Texte à analyser:
+ + +

Les interventions en séance

Affaires sociales
Catherine Morin-Desailly 05/10/2010

«Projet de loi portant réforme des retraites»

Mme Catherine Morin-Desailly

Monsieur le président, monsieur le ministre, monsieur le secrétaire d’État, mes chers collègues, personne ne peut nier la réalité des chiffres.
Si notre système actuel de retraite par répartition, contributif et solidaire, a pu assurer une protection aux pensionnés pendant soixante-cinq ans, l’évolution démographique et économique de notre société a créé un déséquilibre financier insoutenable. Face à un tel constat, je pense, comme mes collègues centristes, que réformer notre système de retraite est une absolue nécessité.
Les Français sont conscients de cette situation : ils savent que l’effort est incontournable, mais ils souhaitent un système juste et équitable.
Pour ce qui concerne les femmes, rien n’est moins sûr, hélas !

+ + +

Données fournies:
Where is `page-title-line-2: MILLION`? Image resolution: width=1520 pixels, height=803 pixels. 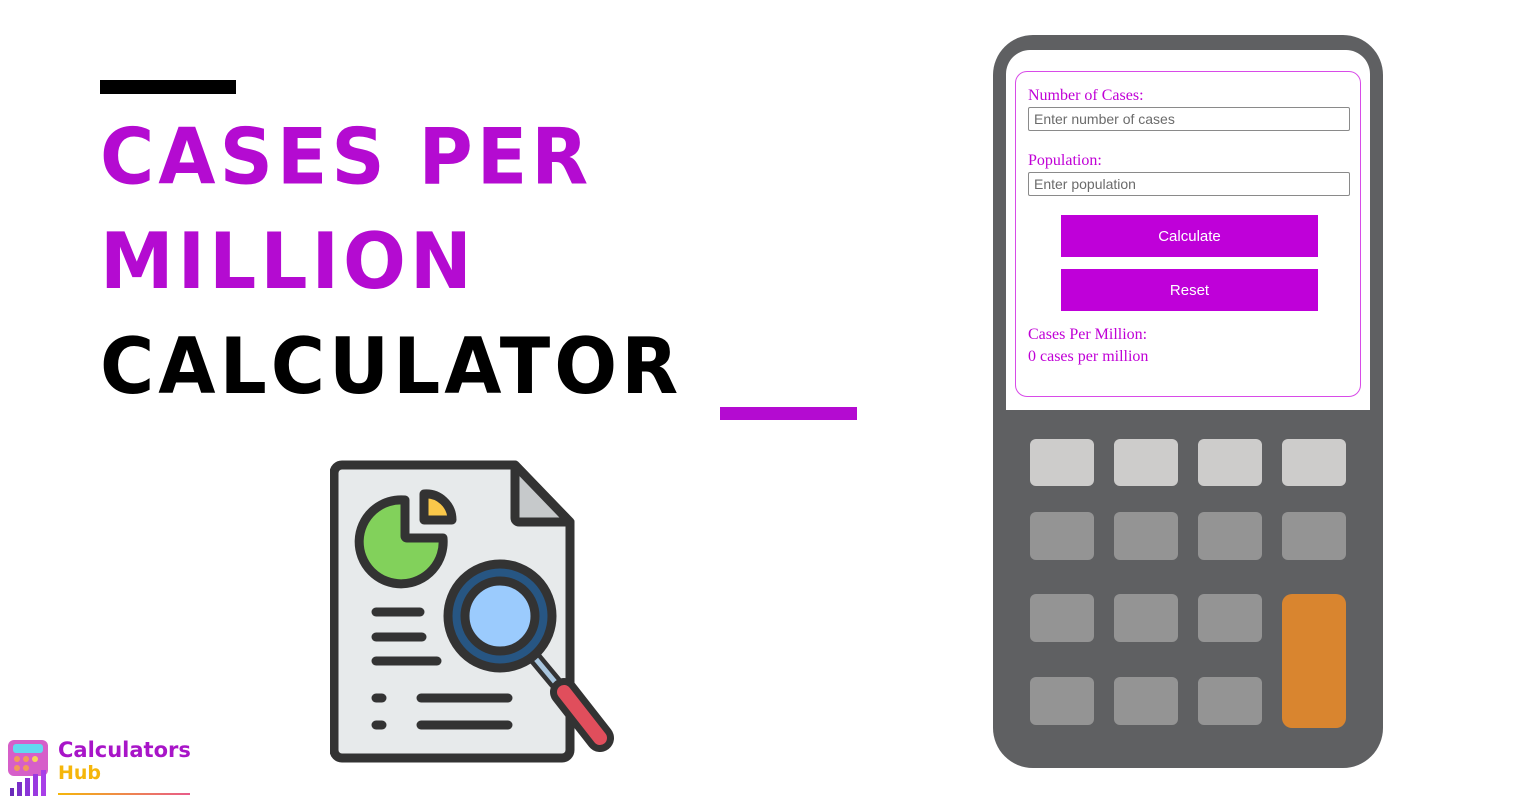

+ + +

Consigne de travail: Dans l'intervention sur la réforme des retraites, relevez s'il vous plaît toutes les personnes interpellées dans la phrase qui commence par « Monsieur le président ».

Réponse: Monsieur le président ; monsieur le ministre ; monsieur le secrétaire d'État ; mes chers collègues